Il capitano Dell'Aglio è un ufficiale italiano dell'Armir, l'Ottava Armata Italiana in Russia. Partito come volontario indossa la divisa di centurione della milizia fascista. Fatto prigioniero, rifiuta di togliersi la camicia nera, anche nei più duri gulag di punizione. La moglie, invece, convinta antifascista, è contro la guerra e sa che il marito è il prigioniero più a rischio per la sua testardaggine, per la fierezza e i suoi no alle scuole di «rieducazione politica». Eppure il capitano resiste, nonostante sia ridotto a uno scheletro di 35 chilogrammi non vuole darsi per vinto e riesce a conquistare la segreta stima dei suoi carnefici . D'altra parte di sofferenza ne ha vista tanta in quell'inferno di gelo, fatica e stenti. Solo per dare una cifra, a inizio '43 nel giro di due mesi, dei 100mila soldati italiani dell'Armir finiti nelle mani dell'Armata Rossa, ne muoiono 70mila. Una strage consumata in tempi ridottissimi a causa del freddo, della malnutrizione, dei maltrattamenti.

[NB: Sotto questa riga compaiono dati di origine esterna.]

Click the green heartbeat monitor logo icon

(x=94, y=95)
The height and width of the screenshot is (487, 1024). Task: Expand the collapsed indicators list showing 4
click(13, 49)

Le notizie che arrivano in Italia da quell'inferno bianco sono poche, confuse, contradditorie per migliaia di famiglie alla ricerca dei loro parenti. Una latitanza delle istituzioni figlia anche del freddo calcolo politico della classe politica dell'epoca, Pci in testa. Se il capitano Dell'Aglio continua il suo braccio di ferro con la sopravvivenza, a migliaia di chilometri di distanza, sua moglie non lascia nulla di intentato. Benchè sconsigliata dai funzionari del Pci, scrive una lettera e una supplica a Stalin. E raggiunge il suo obiettivo. Ad Alda Dell'Aglio è indirizzato quel messaggio di Stalin che rassicura e stupisce. Un gesto clamoroso e inedito mai accaduto prima. Ma perché il temibile leader sovietico invia un messaggio tanto personale e diretto, oltretutto in diretta radiofonica? Perché si spinge in territorio sconosciuto fuori dalle sue consuetudini? Il motivo va ricercato nella strategia imperialistica dell'Urss che, al di là degli accordi di Yalta e del perimetro assegnato, non ha affatto rinunciato al sogno di estendere la sua influenza sull'Europa Occidentale. Stalin vuole conquistarsi simpatie.

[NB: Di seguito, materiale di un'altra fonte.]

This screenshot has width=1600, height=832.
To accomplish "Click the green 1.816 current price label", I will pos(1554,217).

Quindi emana un decreto non troppo conosciuto, lo «Stalin pricaz», il decreto salva-italiani. La parola d'ordine è: fermare la strage. «Nessun prigioniero italiano deve più morire» decreta. Una sorta di divieto ma emanato secondo la «disciplina» staliniana. Così scampano la morte in diecimila, gli ultimi ancora in vita. Una generosità calcolata, certo. Ma che impone ai carcerieri di mutare radicalmente il loro atteggiamento verso i nostri soldati, a cui sono vietate anche le preghiere. Il governo di Mosca ha un progetto: reclutare e preparare politicamente una folta schiera di ufficiali italiani che, al ritorno in patria, dovranno illustrare attivamente il programma politico, economico e sociale dell'Urss. Tra la pianificazione e la realizzazione c'è però di mezzo la disponibilità a farsi rieducare, ovvero la coscienza e il libero arbitrio di uomini e ragazzi, magari disillusi dal fascismo che li ha coinvolti in una spedizione assurda e mal pianificata, ma poco disposti a una fulminea revisione critica delle loro idee.

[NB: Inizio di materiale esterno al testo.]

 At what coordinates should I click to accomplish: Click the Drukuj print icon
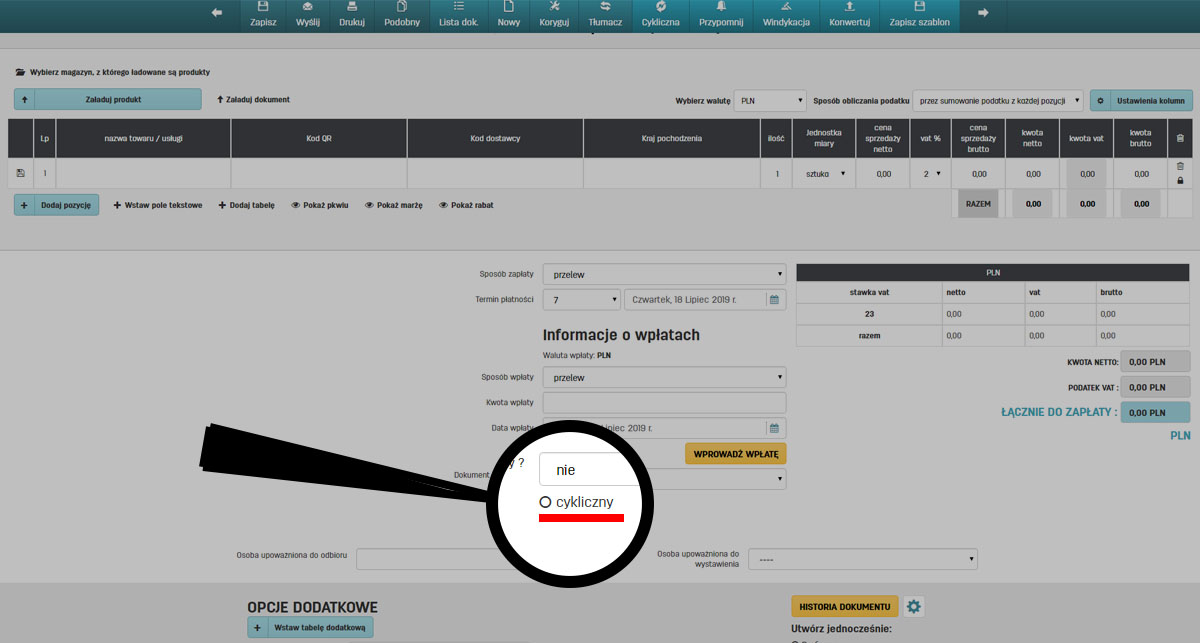(x=351, y=8)
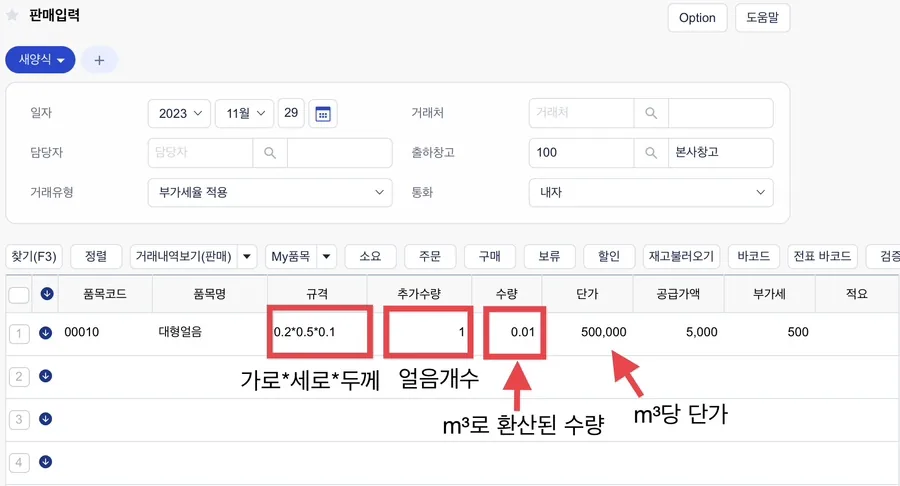Click the 찾기(F3) toolbar button
This screenshot has width=900, height=486.
[34, 256]
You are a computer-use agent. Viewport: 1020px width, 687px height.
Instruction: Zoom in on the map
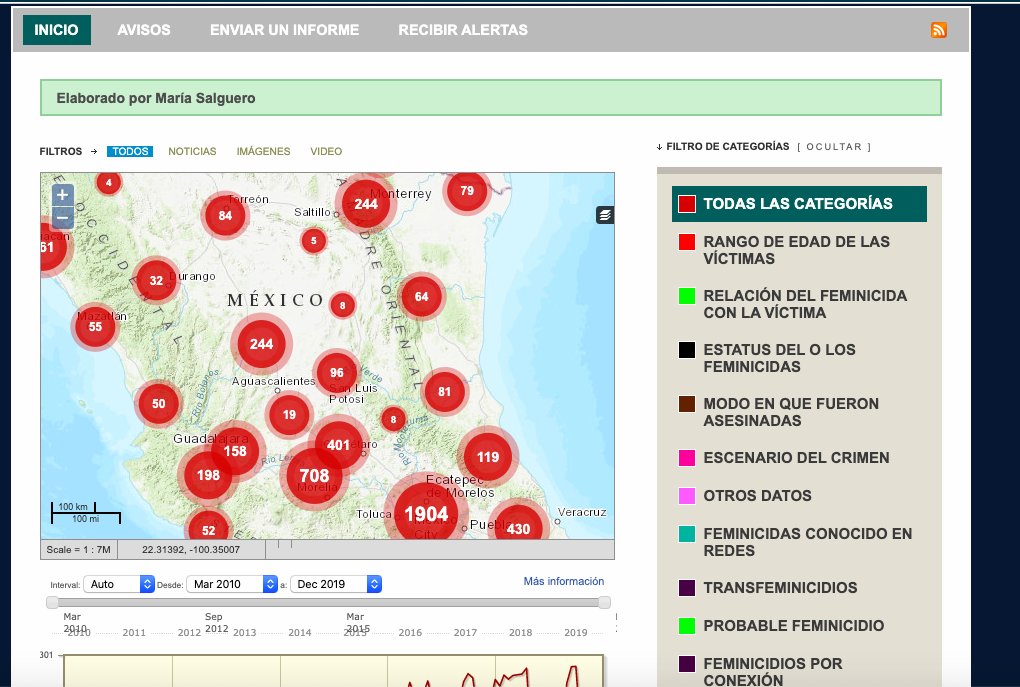tap(62, 195)
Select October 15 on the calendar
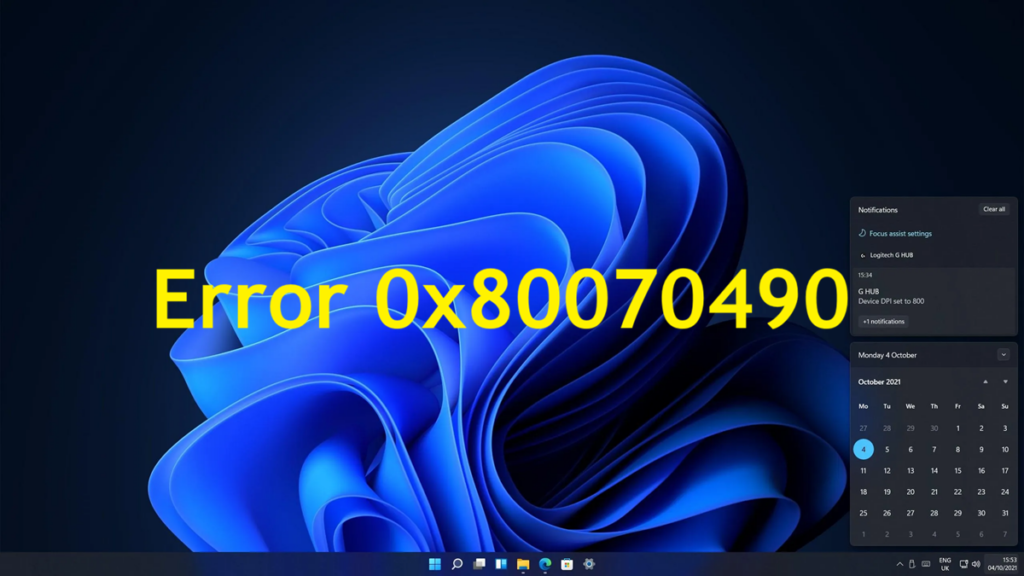1024x576 pixels. [x=957, y=470]
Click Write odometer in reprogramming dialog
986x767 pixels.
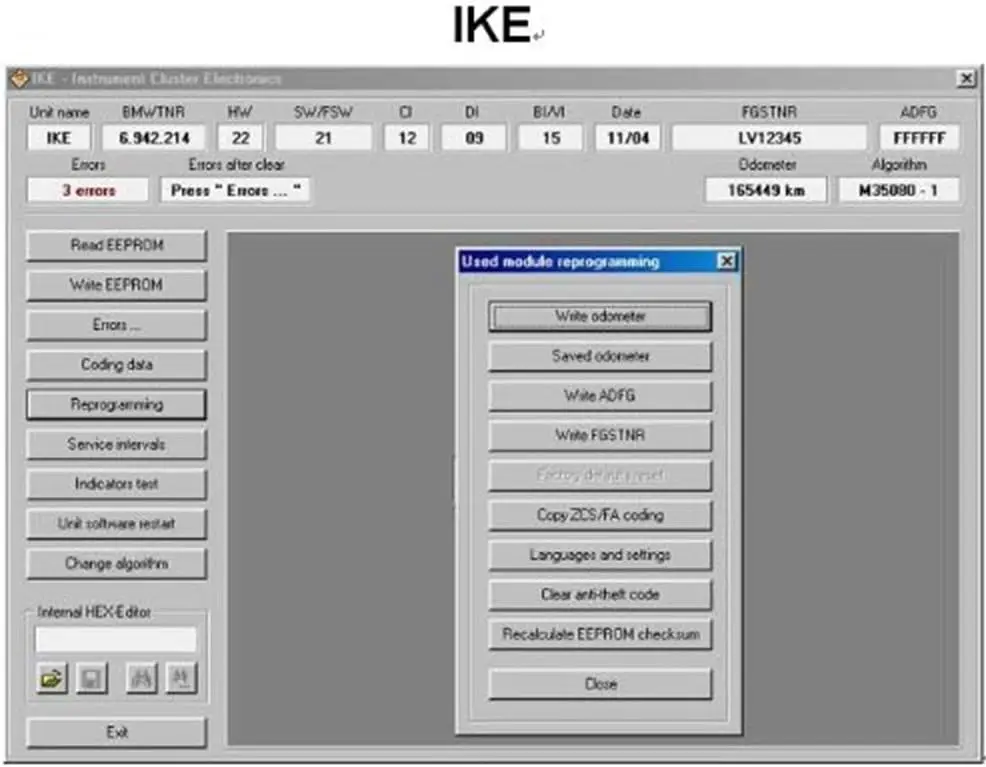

Alda, comunque, alla fine può riabbracciare il marito, rimpatriato. Lei ha vinto il suo «braccio di ferro» con il Generalissimo. Perde però quello con il destino. Ha lottato con tutte le sue forze. Quando raggiunge la meta, le sue difese immunitarie crollano. E muore di cancro, a quarant'anni.

Un giornale francese scrive: in questa guerra, nessuna donna ha fatto di più per riavere il suo uomo.